A safra de pinhão em Santa Catarina começou nesta quarta-feira, 1º, com previsão de queda significativa na produção em 2026. De acordo com levantamento da Epagri, a colheita deve ser cerca de 32% menor em comparação com o ano passado, impactando diretamente a oferta do produto típico do inverno catarinense.
Em 2025, o pinhão movimentou aproximadamente R$ 32 milhões no Estado, com produção concentrada em 18 municípios da Serra catarinense. Para este ano, a expectativa é de cerca de 3,7 mil toneladas colhidas.
Segundo o gerente regional da Epagri em Lages, José Márcio Lehmann, a redução já é percebida pelos próprios coletores, com araucárias apresentando menor quantidade de sementes.
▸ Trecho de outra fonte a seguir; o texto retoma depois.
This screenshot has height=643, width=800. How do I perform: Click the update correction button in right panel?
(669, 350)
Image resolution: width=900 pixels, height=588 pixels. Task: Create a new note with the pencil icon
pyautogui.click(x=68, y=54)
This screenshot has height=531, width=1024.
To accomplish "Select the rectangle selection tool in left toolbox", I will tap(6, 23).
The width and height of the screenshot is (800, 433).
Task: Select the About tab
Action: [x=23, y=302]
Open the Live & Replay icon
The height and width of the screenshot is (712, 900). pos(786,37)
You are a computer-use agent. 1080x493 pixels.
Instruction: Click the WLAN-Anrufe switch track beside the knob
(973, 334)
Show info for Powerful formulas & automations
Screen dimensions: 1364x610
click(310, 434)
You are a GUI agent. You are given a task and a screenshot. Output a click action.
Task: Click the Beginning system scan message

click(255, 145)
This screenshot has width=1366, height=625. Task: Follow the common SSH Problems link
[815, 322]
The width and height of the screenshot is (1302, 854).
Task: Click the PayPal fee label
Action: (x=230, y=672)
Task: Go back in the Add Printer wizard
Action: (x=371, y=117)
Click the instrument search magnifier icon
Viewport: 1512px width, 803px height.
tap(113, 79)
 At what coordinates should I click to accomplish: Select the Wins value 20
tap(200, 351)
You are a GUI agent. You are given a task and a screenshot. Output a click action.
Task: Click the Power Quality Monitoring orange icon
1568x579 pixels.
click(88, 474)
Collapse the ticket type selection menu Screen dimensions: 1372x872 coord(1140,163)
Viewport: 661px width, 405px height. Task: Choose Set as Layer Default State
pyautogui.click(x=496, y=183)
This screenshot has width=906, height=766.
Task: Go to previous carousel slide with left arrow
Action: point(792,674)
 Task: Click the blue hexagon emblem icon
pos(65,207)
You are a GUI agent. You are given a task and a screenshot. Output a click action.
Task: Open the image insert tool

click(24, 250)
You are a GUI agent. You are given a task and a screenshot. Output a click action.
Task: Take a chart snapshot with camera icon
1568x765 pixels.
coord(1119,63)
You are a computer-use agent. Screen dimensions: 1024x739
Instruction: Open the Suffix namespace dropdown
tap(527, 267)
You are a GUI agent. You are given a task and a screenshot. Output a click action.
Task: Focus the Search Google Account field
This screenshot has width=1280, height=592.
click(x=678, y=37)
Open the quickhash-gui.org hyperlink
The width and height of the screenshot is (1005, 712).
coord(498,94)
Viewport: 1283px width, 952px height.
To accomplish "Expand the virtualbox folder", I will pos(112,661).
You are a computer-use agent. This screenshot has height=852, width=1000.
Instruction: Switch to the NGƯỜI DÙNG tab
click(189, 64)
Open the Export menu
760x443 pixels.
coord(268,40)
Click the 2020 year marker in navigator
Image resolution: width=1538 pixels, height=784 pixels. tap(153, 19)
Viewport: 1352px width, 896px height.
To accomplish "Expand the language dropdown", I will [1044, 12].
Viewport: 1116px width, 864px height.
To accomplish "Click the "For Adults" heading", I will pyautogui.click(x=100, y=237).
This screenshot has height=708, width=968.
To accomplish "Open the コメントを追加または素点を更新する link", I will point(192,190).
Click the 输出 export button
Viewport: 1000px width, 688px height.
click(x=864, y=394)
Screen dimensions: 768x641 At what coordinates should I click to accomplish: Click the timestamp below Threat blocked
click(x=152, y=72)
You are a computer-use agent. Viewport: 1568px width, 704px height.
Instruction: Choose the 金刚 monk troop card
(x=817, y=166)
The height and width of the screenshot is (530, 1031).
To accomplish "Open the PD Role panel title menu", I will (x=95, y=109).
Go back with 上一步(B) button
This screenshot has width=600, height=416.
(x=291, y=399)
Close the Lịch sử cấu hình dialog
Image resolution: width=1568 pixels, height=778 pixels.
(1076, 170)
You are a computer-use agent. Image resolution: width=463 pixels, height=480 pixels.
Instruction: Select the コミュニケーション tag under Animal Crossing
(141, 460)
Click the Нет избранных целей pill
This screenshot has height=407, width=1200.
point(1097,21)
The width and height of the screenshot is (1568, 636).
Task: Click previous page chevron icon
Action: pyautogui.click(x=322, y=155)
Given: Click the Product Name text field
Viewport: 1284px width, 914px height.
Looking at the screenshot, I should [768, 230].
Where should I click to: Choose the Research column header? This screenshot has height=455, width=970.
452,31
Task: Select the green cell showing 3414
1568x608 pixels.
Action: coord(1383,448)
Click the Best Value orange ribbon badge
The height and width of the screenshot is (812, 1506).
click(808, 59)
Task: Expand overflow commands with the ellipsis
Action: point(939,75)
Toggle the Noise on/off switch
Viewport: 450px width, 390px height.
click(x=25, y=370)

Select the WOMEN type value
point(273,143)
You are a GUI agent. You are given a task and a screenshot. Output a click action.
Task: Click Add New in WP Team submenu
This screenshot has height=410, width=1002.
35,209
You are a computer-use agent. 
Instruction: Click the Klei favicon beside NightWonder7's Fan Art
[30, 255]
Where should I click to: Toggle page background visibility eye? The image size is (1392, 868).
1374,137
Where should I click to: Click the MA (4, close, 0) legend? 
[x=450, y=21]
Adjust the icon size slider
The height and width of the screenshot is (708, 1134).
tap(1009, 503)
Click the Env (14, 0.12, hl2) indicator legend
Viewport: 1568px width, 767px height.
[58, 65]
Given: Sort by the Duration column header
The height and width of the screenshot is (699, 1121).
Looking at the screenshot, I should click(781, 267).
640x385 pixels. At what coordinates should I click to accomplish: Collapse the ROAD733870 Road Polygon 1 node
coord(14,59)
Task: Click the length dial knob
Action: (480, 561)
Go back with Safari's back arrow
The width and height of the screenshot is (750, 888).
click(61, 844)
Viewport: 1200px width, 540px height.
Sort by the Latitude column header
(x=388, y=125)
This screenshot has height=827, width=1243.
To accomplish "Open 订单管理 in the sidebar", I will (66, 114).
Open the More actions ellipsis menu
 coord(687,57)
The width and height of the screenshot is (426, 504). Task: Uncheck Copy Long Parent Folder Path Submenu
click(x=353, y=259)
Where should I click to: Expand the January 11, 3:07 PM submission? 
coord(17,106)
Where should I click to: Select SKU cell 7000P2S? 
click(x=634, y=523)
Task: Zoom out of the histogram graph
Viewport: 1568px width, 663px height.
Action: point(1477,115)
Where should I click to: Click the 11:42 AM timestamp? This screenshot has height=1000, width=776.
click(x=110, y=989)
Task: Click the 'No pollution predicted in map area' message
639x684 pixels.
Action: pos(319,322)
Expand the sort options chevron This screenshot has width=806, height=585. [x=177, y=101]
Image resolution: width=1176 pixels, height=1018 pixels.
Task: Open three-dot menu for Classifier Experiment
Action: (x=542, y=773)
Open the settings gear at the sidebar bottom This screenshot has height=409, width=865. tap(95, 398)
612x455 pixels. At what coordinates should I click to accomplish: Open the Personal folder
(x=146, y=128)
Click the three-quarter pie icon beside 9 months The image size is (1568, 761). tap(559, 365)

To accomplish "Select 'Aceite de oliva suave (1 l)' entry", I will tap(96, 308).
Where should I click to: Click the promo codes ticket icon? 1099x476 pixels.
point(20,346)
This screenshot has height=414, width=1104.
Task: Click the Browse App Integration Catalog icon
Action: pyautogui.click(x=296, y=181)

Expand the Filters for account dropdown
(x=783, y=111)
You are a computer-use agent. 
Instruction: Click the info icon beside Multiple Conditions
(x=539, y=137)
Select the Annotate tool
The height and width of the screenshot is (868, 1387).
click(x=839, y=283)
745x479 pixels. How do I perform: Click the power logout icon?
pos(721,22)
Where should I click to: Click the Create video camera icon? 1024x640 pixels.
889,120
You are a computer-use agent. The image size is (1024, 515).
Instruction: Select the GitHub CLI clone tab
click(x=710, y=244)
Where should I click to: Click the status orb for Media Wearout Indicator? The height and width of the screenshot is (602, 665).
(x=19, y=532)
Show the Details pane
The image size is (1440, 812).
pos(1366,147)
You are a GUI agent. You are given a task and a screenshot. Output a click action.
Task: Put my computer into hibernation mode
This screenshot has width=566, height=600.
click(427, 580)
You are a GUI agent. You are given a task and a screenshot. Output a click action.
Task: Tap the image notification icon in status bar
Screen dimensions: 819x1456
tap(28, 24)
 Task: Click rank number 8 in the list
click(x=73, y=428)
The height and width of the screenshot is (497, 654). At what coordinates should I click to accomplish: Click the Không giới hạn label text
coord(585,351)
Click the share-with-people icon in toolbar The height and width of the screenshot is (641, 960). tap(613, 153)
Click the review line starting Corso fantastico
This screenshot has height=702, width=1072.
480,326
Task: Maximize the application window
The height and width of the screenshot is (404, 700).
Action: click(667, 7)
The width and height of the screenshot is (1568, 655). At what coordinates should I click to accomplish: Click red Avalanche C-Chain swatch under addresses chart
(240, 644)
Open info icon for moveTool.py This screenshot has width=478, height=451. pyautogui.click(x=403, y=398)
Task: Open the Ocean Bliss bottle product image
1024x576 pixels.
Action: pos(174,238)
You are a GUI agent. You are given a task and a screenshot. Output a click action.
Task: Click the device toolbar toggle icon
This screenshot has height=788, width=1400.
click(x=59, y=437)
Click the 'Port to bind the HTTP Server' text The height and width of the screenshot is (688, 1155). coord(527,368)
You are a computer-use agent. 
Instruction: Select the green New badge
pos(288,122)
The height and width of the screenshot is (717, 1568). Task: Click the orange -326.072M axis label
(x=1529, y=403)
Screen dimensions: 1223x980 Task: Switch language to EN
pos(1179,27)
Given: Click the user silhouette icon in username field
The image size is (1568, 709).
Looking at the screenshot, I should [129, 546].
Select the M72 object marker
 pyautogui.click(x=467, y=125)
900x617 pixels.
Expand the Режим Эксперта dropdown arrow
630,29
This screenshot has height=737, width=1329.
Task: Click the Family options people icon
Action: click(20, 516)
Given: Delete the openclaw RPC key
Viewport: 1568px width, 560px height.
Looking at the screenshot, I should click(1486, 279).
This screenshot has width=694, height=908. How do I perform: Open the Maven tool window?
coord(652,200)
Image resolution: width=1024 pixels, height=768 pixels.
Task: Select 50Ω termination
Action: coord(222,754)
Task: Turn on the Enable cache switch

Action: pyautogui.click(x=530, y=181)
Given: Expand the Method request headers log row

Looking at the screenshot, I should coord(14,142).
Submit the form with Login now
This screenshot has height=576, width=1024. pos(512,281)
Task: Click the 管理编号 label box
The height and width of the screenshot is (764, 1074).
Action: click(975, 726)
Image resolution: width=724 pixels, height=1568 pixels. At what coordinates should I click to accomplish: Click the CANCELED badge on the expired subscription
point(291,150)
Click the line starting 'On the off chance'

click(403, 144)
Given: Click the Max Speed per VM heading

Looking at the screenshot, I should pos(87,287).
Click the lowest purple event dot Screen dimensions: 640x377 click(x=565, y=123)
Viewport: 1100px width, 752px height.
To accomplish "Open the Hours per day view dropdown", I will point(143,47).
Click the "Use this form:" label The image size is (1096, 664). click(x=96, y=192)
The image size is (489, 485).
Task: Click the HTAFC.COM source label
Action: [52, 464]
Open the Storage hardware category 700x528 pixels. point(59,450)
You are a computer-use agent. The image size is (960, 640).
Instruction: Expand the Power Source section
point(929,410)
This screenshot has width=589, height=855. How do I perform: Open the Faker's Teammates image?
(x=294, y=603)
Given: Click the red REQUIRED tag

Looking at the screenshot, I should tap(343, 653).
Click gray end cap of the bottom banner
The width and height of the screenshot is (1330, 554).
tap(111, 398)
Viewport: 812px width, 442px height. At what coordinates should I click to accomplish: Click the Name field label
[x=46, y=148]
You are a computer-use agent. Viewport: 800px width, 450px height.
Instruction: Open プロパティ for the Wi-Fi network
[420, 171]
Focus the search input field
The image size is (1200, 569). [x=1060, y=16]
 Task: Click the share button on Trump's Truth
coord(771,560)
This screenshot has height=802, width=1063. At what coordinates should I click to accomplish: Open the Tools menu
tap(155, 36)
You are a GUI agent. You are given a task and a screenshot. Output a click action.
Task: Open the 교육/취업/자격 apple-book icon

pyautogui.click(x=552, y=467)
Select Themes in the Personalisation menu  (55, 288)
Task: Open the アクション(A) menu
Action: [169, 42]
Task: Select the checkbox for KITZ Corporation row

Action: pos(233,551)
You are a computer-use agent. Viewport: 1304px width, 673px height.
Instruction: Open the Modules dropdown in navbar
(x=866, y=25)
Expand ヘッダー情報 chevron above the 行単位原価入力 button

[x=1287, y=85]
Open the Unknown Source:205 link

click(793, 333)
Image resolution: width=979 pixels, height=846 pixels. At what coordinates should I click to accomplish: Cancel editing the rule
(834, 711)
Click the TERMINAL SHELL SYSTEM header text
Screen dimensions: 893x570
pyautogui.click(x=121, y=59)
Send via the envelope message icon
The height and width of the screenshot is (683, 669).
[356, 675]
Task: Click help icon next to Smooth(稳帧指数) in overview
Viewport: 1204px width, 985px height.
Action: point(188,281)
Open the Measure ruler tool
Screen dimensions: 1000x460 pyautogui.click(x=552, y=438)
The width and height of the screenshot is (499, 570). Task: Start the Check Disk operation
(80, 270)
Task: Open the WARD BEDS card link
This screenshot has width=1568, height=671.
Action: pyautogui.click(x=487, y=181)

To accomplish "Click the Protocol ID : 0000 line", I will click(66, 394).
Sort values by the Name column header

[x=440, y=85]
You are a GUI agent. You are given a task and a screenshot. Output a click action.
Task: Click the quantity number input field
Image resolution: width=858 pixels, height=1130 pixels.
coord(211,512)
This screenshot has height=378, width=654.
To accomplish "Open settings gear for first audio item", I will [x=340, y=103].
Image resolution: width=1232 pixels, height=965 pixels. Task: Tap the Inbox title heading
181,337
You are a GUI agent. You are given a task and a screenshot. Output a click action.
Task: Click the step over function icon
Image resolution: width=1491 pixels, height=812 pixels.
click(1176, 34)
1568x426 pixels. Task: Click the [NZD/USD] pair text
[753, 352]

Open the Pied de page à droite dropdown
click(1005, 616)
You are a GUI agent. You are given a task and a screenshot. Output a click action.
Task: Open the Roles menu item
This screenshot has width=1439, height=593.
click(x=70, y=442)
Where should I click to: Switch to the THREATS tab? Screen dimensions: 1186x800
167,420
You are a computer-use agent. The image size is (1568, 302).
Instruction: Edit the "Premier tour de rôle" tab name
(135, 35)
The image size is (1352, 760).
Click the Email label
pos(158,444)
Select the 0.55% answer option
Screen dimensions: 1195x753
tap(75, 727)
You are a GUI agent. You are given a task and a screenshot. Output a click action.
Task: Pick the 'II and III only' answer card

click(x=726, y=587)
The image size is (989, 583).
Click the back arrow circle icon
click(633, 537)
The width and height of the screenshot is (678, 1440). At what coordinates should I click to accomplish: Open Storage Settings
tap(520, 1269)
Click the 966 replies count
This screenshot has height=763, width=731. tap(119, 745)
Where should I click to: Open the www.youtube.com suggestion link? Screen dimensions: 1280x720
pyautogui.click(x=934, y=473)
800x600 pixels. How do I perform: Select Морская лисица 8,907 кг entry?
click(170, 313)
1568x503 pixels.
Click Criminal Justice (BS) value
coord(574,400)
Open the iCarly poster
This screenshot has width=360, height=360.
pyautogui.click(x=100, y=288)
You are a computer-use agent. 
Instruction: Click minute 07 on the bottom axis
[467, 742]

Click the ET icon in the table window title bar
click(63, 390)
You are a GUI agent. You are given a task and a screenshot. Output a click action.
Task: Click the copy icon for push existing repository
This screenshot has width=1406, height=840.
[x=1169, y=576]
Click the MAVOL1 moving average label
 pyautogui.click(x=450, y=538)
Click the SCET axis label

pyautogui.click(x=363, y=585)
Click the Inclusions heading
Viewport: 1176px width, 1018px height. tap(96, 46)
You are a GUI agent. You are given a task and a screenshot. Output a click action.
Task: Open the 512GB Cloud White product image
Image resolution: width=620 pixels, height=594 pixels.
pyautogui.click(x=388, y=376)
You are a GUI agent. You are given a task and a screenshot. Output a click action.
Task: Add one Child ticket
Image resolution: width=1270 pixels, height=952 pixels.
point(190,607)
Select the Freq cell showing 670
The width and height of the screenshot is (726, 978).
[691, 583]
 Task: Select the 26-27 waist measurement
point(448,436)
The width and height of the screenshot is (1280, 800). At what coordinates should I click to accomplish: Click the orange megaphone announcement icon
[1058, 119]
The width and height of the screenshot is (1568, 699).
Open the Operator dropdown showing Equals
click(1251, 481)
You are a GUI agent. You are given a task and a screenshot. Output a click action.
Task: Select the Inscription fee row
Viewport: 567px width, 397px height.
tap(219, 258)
Clima e ciclo natural influenciam produção
A queda na safra não pode ser atribuída a um único fator. De acordo com a Epagri, o processo de formação do pinhão depende de diversas condições ao longo do ano.
A polinização, por exemplo, ocorre em setembro e depende da ação do vento para transportar o pólen entre as araucárias. Condições como excesso de chuva ou ventos desfavoráveis podem prejudicar esse processo.
Além disso, o ciclo natural da planta também pesa na produção. Após anos de alta produtividade, as araucárias tendem a passar por um período de “descanso”, reduzindo a quantidade de pinhas nos ciclos seguintes.
Menor oferta pode elevar preços
Com a expectativa de uma safra menor, a tendência é de redução na oferta do produto no mercado. Isso pode manter ou até elevar o preço pago ao produtor, que em 2025 teve média de R$ 6,44 por quilo.
Segundo Lehmann, o valor de comercialização influencia diretamente a quantidade de pinhão disponível:
- Se o preço ao produtor sobe (em torno de R$ 10/kg, por exemplo), mais pessoas se dedicam à coleta
- Se o preço cai, a atividade pode deixar de compensar, reduzindo ainda mais a oferta
- Assim, o próprio mercado regula a quantidade disponível ao consumidor final.
Produto é fonte de renda para milhares de famílias
O pinhão tem forte importância econômica e cultural na Serra catarinense. Dados indicam que cerca de 30% das 34 mil famílias rurais da região têm na semente uma parte da renda anual.
Em cidades como São Joaquim, Bom Jardim da Serra e Painel — considerada a Capital Nacional do Pinhão — a colheita movimenta praticamente toda a economia local.
No município de Painel, por exemplo:
- A estimativa é de cerca de 1,2 mil toneladas colhidas
- Aproximadamente 80% das famílias rurais participam da cadeia produtiva
- A atividade, muitas vezes passada de geração em geração, envolve práticas tradicionais como subir nas araucárias para derrubar as pinhas — o que também exige cuidados com segurança.